§ **RECORD EXTRACTS**
============
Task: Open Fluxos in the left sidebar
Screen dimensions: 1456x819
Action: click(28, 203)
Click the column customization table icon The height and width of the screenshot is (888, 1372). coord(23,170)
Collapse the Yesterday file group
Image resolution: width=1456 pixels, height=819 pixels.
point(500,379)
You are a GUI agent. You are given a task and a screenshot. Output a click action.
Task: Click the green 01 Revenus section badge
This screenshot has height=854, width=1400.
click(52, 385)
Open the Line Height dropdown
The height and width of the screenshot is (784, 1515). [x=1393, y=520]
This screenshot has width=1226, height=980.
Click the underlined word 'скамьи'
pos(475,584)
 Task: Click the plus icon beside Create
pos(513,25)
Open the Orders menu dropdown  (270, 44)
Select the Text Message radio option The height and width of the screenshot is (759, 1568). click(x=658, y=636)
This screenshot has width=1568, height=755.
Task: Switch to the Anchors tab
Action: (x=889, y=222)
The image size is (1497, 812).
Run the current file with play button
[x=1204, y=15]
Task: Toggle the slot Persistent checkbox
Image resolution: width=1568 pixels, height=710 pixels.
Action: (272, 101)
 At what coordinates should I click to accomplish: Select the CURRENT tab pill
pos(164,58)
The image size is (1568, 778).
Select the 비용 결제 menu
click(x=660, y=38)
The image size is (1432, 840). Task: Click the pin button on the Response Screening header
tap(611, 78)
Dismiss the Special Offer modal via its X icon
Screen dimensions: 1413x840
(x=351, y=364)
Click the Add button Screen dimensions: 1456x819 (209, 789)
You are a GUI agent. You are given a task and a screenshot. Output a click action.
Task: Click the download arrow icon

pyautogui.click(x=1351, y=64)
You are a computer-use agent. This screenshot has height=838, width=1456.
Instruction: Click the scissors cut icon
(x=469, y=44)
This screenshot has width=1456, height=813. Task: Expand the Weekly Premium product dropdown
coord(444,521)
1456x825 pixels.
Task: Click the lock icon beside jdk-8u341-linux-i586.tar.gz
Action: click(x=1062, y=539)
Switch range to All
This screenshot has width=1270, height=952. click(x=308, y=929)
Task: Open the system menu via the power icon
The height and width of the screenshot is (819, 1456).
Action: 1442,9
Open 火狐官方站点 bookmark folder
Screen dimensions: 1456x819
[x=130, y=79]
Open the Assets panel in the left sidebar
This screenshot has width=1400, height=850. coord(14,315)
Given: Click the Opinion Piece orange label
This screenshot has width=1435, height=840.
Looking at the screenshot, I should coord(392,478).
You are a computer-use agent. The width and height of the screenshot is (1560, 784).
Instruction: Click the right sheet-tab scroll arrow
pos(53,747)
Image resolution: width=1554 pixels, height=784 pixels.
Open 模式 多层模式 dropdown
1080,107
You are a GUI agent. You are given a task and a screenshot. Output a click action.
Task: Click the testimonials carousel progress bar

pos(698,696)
============
§ **WHAT THE TASK REQUIRES**
Where the records above contain a line with "Open 模式 多层模式 dropdown", repeat that line and each later line through the end, exactly, and nothing more.

§ **TASK ANSWER**
Open 模式 多层模式 dropdown
1080,107
You are a GUI agent. You are given a task and a screenshot. Output a click action.
Task: Click the testimonials carousel progress bar

pos(698,696)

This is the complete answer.